Hasta ahora hemos trabajado con la hipótesis de que la crisis acabará algún día. Sabemos que, desde los tiempos bíblicos, las épocas de vacas flacas finalizan  y dan paso a las de vacas gordas.

    Pero, ¿y si las cosas han cambiado? ¿Y si la crisis no es un estado transitorio sino una situación nueva, estable, si se trata de que estas serán nuestras condiciones de vida para las próximas décadas o siglos?

    ¿Quién dice que no es posible? La fecha de la recuperación se retrasa de año en año. Ahora, el FMI anticipa un paro del 25% al menos hasta 2018. Suponiendo que el descenso de esta cifra durante los años previos se mantenga, los niveles de empleo de 2008 no se recuperarían antes de quince años. O sea, no menos de un cuarto de siglo de oscuridad.
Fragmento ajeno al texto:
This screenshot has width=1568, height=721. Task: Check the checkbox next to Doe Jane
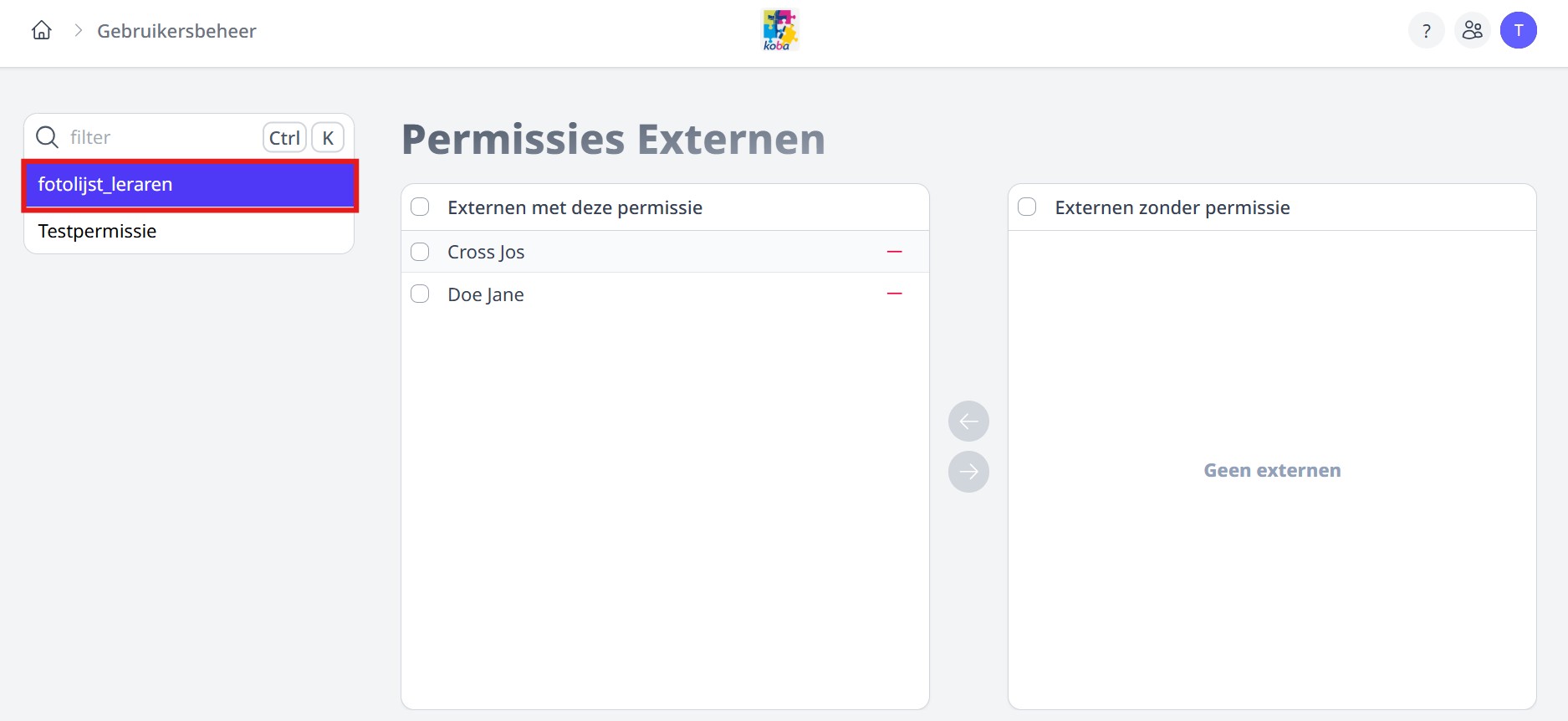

    Con una población cada vez más envejecida y un paro cercano a la tercera parte de la activa, los pocos que trabajen tendrán que mantener cada vez a más gente. Pero sus sueldos decrecen sin cesar, así que la cantidad que aportarán para pagar a los subsidiados (jóvenes, viejos y parados) será cada vez menor porque, además, con los ricos no podremos contar para esta causa.

    Parece seguro que habrá menos dinero a repartir entre más gente. La pobreza dejará de ser un concepto para convertirse en una realidad con la que nos toparemos con la misma frecuencia con que nos topamos hoy cuando viajamos al sur de Gibraltar.
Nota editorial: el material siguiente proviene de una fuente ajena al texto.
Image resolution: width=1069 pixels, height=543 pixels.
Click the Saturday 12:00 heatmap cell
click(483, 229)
    La estructura social se parecerá cada vez más a los países del Tercer Mundo, con muchos muy pobres y pocos muy ricos, si bien no contaremos con la reserva de iniciativa, de mano de obra y de capacidad de transformación que representa la juventud de los países pobres de hoy porque aquí las familias tienen pocos hijos, ahora en parte por comodidad y desde ahora en parte por imposibilidad.

    Sin dinero para repararlas, las carreteras se deteriorarán hasta convertirse en caminos intransitables; los hospitales del común de la gente estarán cada vez más sucios y peor dotados; en las escuelas volverá a pasarse frío; las calles se poblarán de ociosos y vendedores de baratijas y volverán a ser lugares peligrosos.

    Para entonces, los países que hoy llamamos emergentes liderarán el mundo con soltura. Nos habremos convertido en periferia, en subdesarrollo, y en nuestras televisiones convertidas en antiguallas veremos con envidia cómo viven en Río, Calcuta o Pekín. Algún economista de ojos rasgados o piel morena ganará un Premio Nobel explicando el fenómeno del hundimiento de Europa y cualquier día una ONG  de la otra parte del mundo desarrollará proyectos de cooperación en barriadas marginales de las grandes ciudades españolas.

    Mientras, nuestros políticos seguirán discutiendo entre ellos sobre cuál es la mejor alternativa para sacarnos del pozo y tratarán de convencernos de que la verdad reside en ellos. Será eso lo único que no cambie.